# Is it possible to add a  watermark to a powerpoint and block it so it can't be erased



## monsefoster (Nov 22, 2013)

Hello! I'm new to VBA, specially Powerpoint's. I was wondering if it's possible to add from VBA an image watermark and block it so user's when seeing/editing the file can't modify or erase it?
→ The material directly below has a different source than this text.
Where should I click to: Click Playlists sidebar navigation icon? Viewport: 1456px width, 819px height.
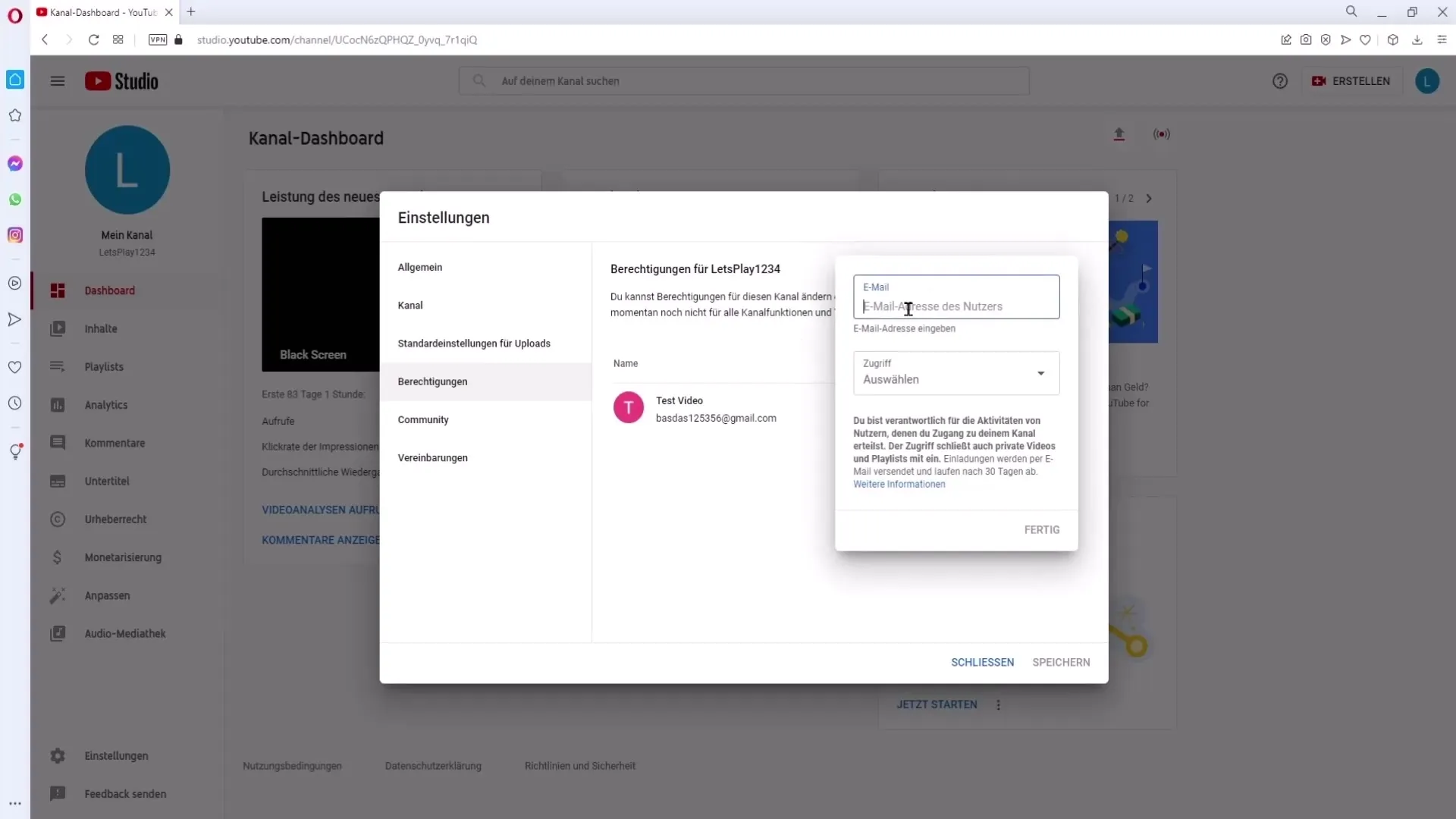tap(56, 366)
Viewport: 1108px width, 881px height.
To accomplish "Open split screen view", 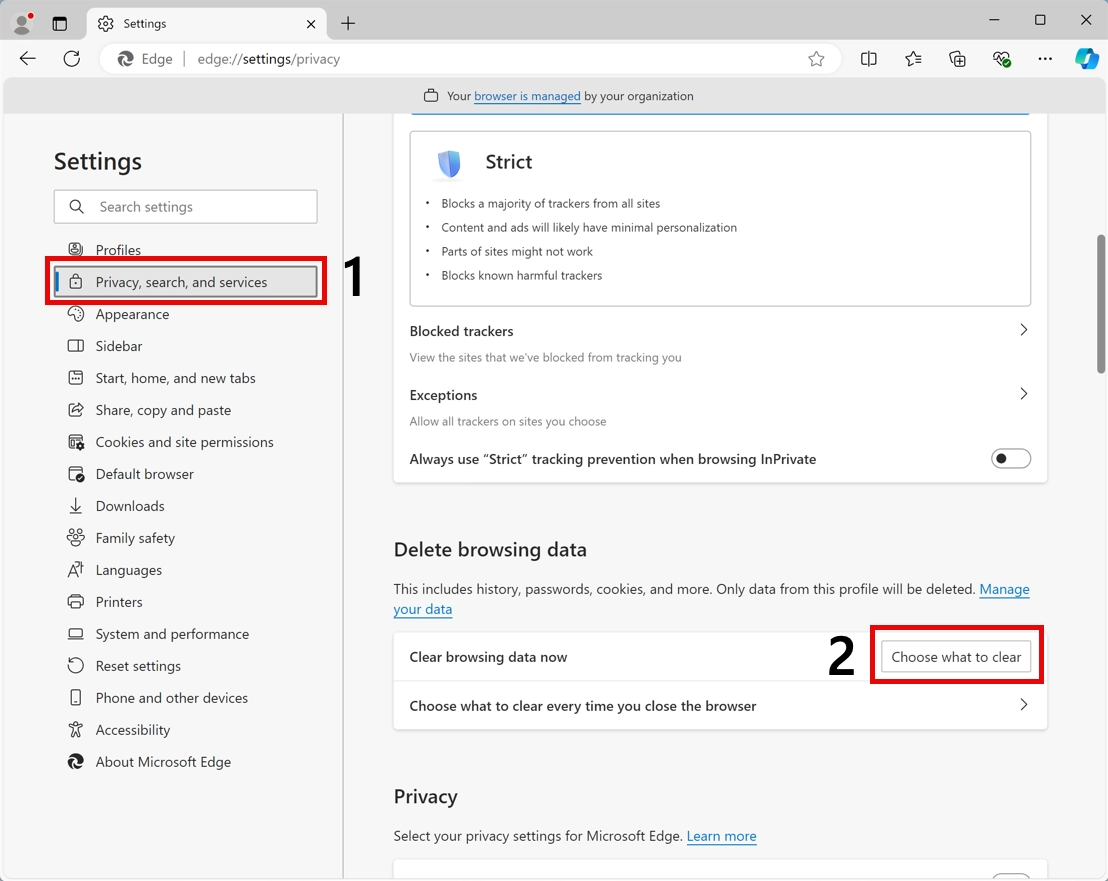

Another solution would be converting the ppt to pdf with the watermark but, I want to consider this as the last option.

Is it possible? 

I'm only somewhat familiar with Excel's VBA. And I found something but only works for text and doesn't say anything about blocking it. I'm assuming is somewhat similar.


----------



## Worf (Nov 24, 2013)

Hello
To add the watermark, copy the image to the clipboard and run the macro.
For preventing the file from modifications, see this page:
Password Protect Your PowerPoint Slides | PowerPoint Ninja


```
Sub Wmark()
Dim ls%
' tested with PowerPoint 2003
' place image on Clipboard before running this
ActiveWindow.ViewType = ppViewSlideMaster
ActiveWindow.View.Paste
ls = ActivePresentation.SlideMaster.Shapes.Count
ActivePresentation.SlideMaster.Shapes(ls).Select
With ActiveWindow.Selection.ShapeRange
    
    .Fill.Transparency = 0#
    .Height = 396
    .Width = 529#
    .Align msoAlignCenters, msoTrue
    .Align msoAlignMiddles, msoTrue
    .PictureFormat.Brightness = 0.85
    .PictureFormat.Contrast = 0.15
    .ZOrder msoSendToBack
    
End With
ActiveWindow.ViewType = ppViewNormal
End Sub
```


----------